Why the huge discrepancy in reporting on the protest in Hong Kong compared with protests in other places in the world? Also, why has the Western media shown such a bias for the protesters in Hong Kong and against the Chinese government? It evidently has.

The Western liberal media, which dominate global newspapers, TV and more, is hostile toward China for two main reasons. And it wants to convince people it is right and China is wrong.

First, they believe China to be planning to destroy the Western-based liberal world order, or the global system established after World War II by the US and a number of European countries. This system, called the “rule-based” international order, was organized based on several guiding principles: open markets, multilateral institutions, and liberal democracy under the leadership of the US. It put great faith in the United Nations and international law.

But this system is under threat and is even, to some, in collapse for a host of reasons.

This threat became even more serious after Donald Trump was elected US president. Trump perceived that open markets were a bane to an economically healthy US, and many agreed with him. He also declared that he had little faith in multilateral organizations, including the UN. He advocated bilateral negotiations as the way to conduct diplomacy and resolve America’s unfavorable balance of trade and its consequent grave and dangerous debt problem.

The second reason for hostility toward China and the liberal media’s reason for despising China was that China and Chinese were, and are, a curse to the liberal dogma of affirmative action and quotas used to resolve racial imbalances in US and European societies, especially through manipulating allocations in students’ admissions to institutions of higher learning. This discriminated against Asian students, especially Chinese, which number higher than other groups in submitted applications. It is a clear policy of racism, and the victims so complained.

This became more sensitive a few months ago when Asian students filed a suit against Harvard University for blatant bias in their admission policies and the Trump administration supported them.

The way out for the liberal media is to vilify China for “stealing American technology” and to “out-Trump” Trump when he criticizes China for the sustained US trade deficit and censures China broadly as a negotiating technique. This included exaggerating the importance of Hong Kong’s protest and “human rights violations” in China.

The media also attacked the “China dream” to recover from 100 years of imperialism and its humiliation at the hands of the West and become again a respected world power. The Dream also reflects the decline of the US as witnessed in then-president Barack Obama’s “lead from behind”, Europe and Japan’s economic malaise, and the crumbling of liberal world-order institutions. China’s dream thus talks about its version of a new world order.

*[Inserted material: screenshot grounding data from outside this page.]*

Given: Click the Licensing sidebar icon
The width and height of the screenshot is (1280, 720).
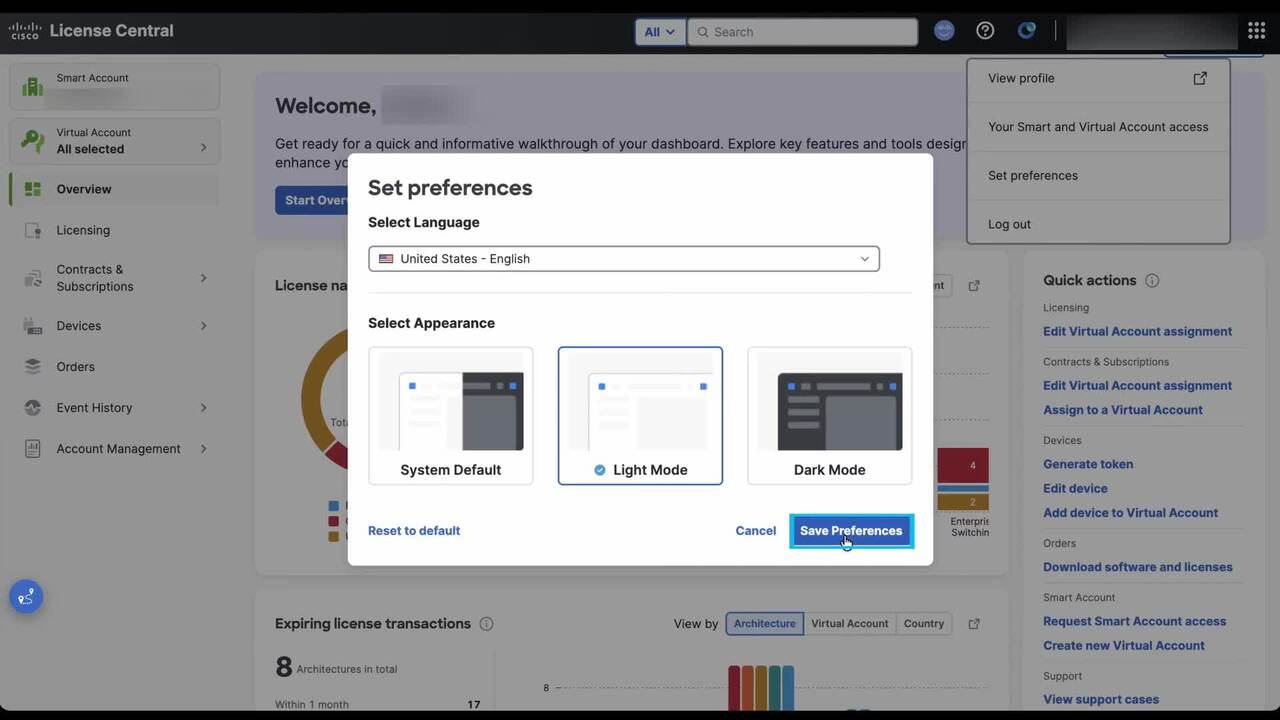Looking at the screenshot, I should (33, 230).
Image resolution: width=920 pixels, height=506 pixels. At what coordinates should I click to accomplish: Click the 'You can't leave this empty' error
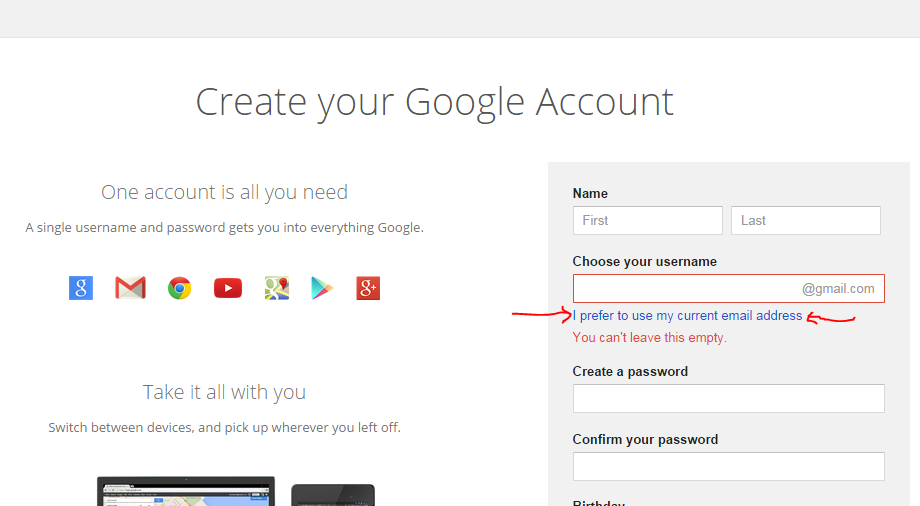point(649,338)
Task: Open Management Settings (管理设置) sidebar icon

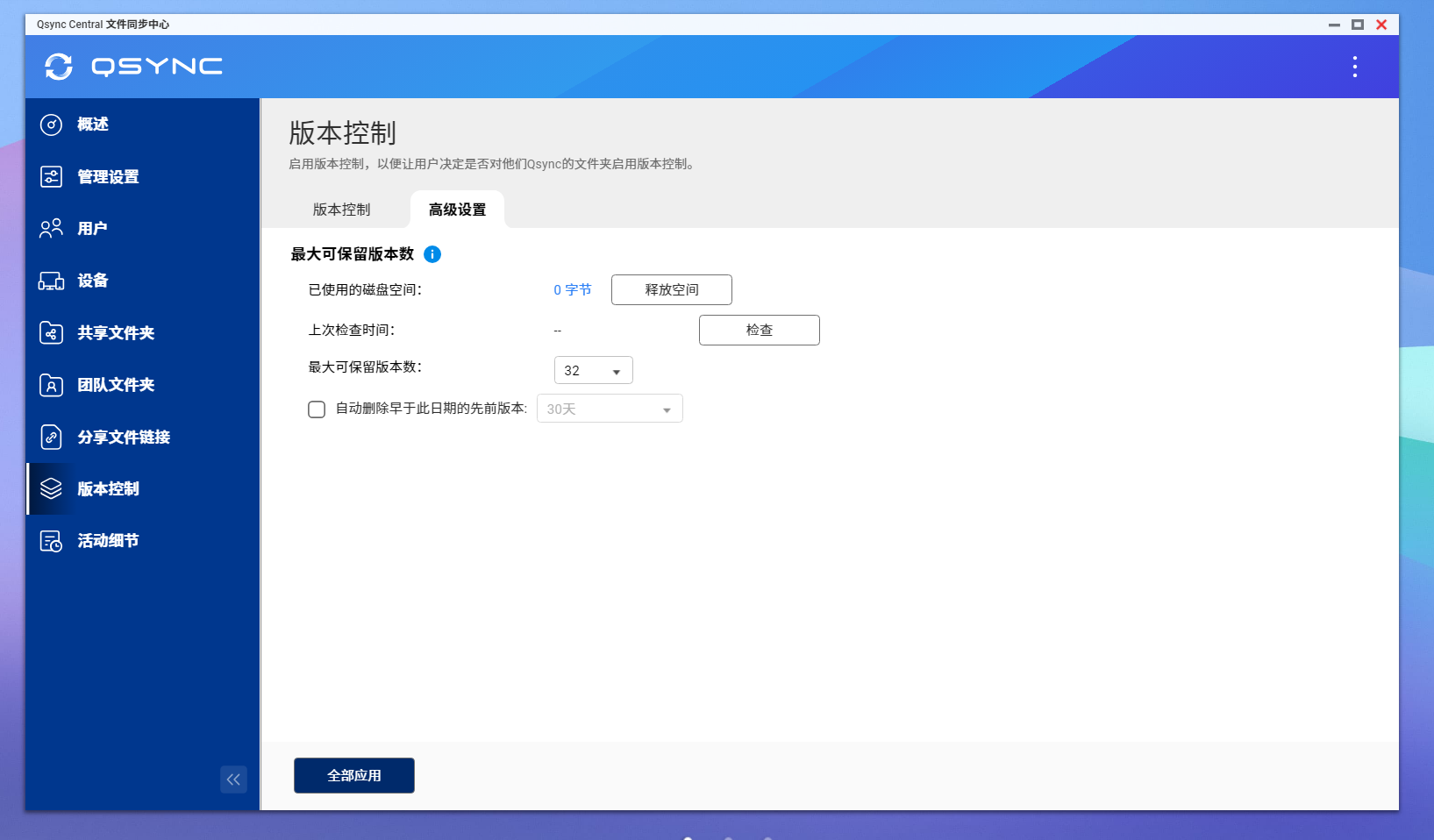Action: [52, 177]

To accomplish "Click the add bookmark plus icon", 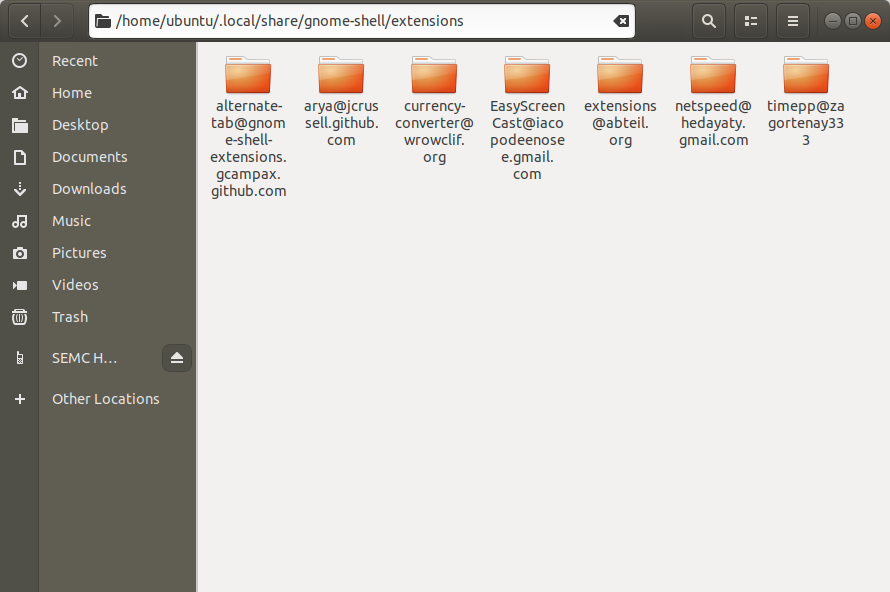I will (20, 398).
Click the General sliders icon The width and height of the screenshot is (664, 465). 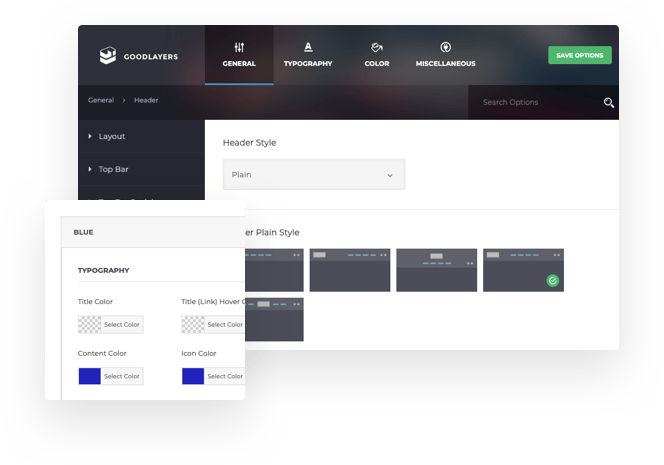click(x=239, y=47)
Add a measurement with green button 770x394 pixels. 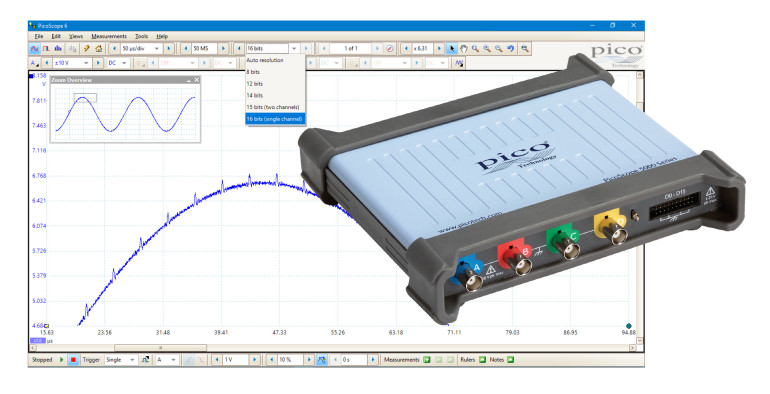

It is based on promoting economic power and global development exemplified by China’s Belt and Road Initiative to connect China with the rest of Asia, Europe, and Africa and even beyond. China has already put US$1 trillion into the project, compared with America’s largest, the economic recovery of Europe after WWII, at just over US$100 billion in today’s dollars. Meanwhile, China has become the premier provider of foreign aid and investments to developing countries. This is humiliating and exposes the West’s financial troubles.

China’s world order is a peaceful system, not based on military power, as is the Western world order. China has not been involved in armed conflict for 40 years; the US has been involved in continuous wars. Instead, China has advanced poverty reduction to the tune of millions of people leaving penury, alone making the UN’s millennial project to eradicate world poverty successful.

Finally, China’s world order is to be absent imperialism and colonialism.

Some say China’s world order is so reassuring the liberal Western media is deeply offended and frightened, and assails it, using any means possible to denigrate and defeat it. This includes condemning China any way it can, even employing unfair and disproportionate criticism.

The author is the Stanley J. Buckman distinguished professor (emeritus) of international studies at Rhodes College in Memphis, Tennessee. He is the author of more than 35 books. 

The views do not necessarily reflect those of China Daily.